Jadi jelaslah bahwa Kartosuwiryo dan gerakan DI/TII-nya itu menyimpang dari jalan Al Qur’an dan Sunnah. Mereka telah terbukti menyelisihi sunnah Nabi dan jalan Salafus Sholih. Lebih dari itu mereka juga telah melakukan pembangkangan terhadap perintah amirul mukminin dan telah jelas-jelas keluar dari ketaatan terhadap amirul mukminin (melakukan pemberontakan).

Wallohu A’lam bi Showab

Referensi:

  • Al Qur’an dan Terjemahan (HaditsWeb 3.0). 
  • Abdul Qayyum bin Muhammad As Sahaibani. 2003. Ta’zhim As Sunnah: Bahaya Meremehkan Sunnah Rosululloh Shollallohu ‘Alaihi Wa Sallam.
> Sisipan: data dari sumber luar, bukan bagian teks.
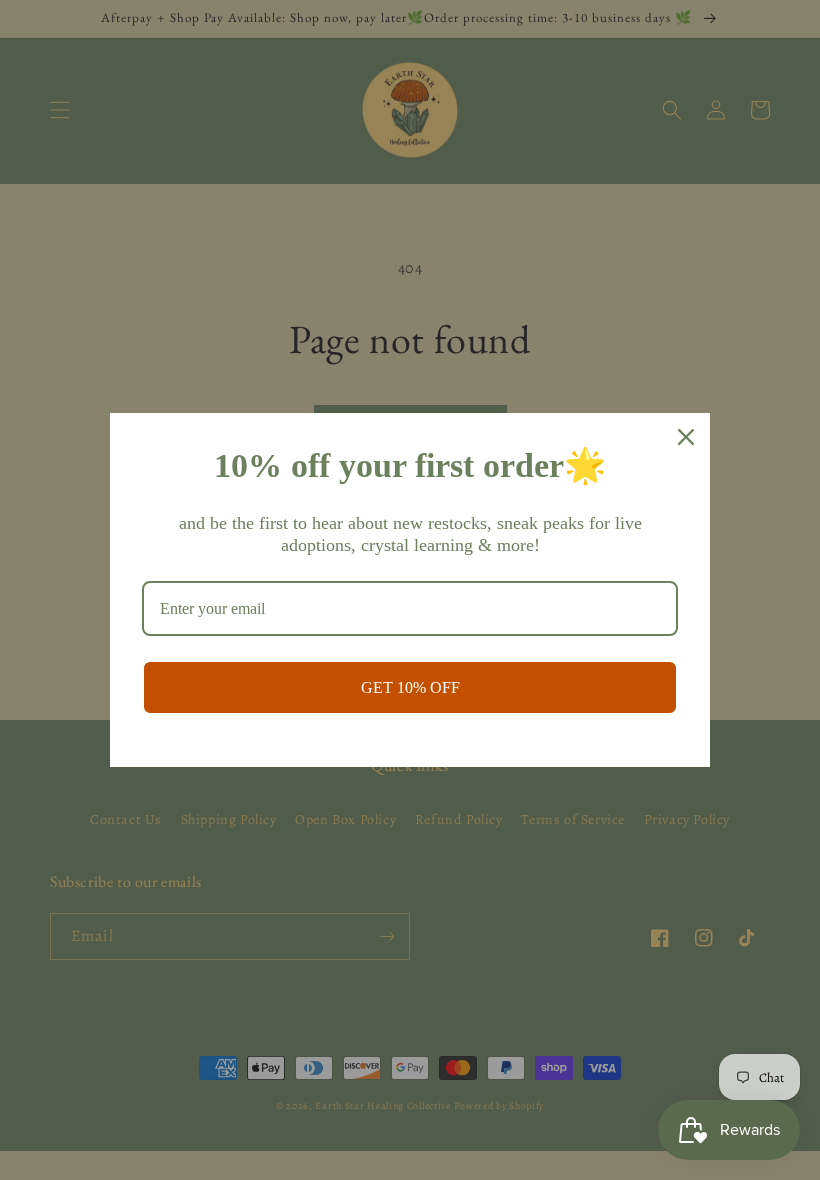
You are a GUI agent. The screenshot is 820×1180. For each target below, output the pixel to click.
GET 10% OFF (410, 687)
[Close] (686, 437)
Pustaka Al Haura – Yogyakarta. 
  • Fawwaz bin Yahya Al Ghuslan. 2003. Hukum Memberontak kepada Penguasa Muslim Menurut Akidah Ahlus Sunnah Wal Jama’ah. Pustaka Al Atsary – Bogor. 
  • Shafiyyur Rahman Al Mubarakfury. 2009. Sirah Nabawiyah: Taman Cahaya di Atas Cahaya Perjalanan Hidup Rosululloh Shollallohu ‘Alaihi Wa Sallam. Penerbit Ash Shaf Media – Tegal.